Return the lines below that carry the word "click".

···

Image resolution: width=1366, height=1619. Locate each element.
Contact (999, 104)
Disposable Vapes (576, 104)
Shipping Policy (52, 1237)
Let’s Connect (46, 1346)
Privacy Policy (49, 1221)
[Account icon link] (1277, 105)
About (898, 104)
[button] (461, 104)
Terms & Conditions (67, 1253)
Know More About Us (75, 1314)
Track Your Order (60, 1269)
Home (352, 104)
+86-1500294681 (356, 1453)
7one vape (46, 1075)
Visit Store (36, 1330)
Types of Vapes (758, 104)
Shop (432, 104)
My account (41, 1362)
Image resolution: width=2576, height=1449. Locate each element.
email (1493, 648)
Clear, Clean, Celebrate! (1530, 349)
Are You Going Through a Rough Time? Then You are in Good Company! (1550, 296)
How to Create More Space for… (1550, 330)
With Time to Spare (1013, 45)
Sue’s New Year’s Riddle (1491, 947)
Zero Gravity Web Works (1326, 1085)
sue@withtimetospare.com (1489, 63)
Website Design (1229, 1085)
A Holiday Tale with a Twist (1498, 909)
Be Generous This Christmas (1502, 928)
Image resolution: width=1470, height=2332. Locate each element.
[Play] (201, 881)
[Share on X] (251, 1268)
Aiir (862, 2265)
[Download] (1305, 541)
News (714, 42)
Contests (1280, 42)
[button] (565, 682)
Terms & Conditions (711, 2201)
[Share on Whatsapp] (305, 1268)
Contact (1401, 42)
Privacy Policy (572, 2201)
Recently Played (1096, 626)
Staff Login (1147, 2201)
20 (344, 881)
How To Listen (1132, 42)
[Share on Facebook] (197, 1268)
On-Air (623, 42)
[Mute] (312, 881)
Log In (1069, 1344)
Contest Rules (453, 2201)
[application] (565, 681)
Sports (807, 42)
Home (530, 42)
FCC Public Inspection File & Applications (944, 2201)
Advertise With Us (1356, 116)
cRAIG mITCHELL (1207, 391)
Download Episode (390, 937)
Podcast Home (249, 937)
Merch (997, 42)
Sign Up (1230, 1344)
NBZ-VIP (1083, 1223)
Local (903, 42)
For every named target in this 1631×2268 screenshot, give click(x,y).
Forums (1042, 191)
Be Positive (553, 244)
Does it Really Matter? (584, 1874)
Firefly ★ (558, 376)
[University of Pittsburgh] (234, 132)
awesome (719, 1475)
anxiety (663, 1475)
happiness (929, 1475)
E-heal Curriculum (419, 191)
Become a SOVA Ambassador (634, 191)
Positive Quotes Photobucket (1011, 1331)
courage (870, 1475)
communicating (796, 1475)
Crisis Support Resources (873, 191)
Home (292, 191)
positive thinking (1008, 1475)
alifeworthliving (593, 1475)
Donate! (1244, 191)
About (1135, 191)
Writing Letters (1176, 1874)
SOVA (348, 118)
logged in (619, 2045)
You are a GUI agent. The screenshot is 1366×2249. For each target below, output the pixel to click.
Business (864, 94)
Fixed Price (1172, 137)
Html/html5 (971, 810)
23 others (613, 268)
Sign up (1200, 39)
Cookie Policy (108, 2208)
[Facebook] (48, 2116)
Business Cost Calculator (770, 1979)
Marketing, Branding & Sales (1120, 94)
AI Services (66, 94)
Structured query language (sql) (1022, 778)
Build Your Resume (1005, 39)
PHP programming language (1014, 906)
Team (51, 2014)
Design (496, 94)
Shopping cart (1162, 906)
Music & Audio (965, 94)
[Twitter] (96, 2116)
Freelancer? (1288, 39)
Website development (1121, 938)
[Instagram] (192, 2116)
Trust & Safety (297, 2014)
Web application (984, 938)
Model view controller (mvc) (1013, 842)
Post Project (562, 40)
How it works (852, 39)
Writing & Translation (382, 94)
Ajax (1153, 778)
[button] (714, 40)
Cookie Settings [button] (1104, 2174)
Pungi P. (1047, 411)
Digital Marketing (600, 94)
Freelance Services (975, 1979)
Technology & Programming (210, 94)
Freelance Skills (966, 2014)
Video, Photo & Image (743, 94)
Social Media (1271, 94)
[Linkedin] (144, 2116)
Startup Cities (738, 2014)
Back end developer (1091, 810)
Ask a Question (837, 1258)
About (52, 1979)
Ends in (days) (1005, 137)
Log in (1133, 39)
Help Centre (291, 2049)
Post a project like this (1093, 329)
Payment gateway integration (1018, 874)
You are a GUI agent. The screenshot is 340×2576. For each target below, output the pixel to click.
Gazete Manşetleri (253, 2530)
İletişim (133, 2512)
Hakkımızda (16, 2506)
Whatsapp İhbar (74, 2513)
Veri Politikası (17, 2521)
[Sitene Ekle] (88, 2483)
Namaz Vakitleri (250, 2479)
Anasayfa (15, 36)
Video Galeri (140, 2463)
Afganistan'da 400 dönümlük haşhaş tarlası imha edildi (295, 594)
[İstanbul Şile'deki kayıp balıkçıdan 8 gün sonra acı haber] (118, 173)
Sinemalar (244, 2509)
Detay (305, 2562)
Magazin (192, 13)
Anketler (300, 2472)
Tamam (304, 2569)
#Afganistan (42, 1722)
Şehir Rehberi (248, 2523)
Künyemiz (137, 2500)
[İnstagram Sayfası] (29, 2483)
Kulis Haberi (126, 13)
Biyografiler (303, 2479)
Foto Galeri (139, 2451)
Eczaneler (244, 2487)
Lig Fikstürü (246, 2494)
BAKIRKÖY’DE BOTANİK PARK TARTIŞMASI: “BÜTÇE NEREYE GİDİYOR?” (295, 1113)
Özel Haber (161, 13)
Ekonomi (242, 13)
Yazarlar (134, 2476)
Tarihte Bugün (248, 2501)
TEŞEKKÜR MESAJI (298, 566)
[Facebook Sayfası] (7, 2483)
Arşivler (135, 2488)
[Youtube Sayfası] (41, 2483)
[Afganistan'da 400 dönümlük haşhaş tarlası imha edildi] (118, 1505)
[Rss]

···

* _Completed task_
For every named target in this 1631×2268 screenshot, give click(x,y).
You are a GUI agent. The screenshot is 1366×2249. For each target below, output the pixel to click.
You are a GUI agent. The screenshot is 340×2576. For each target below, output the pixel to click.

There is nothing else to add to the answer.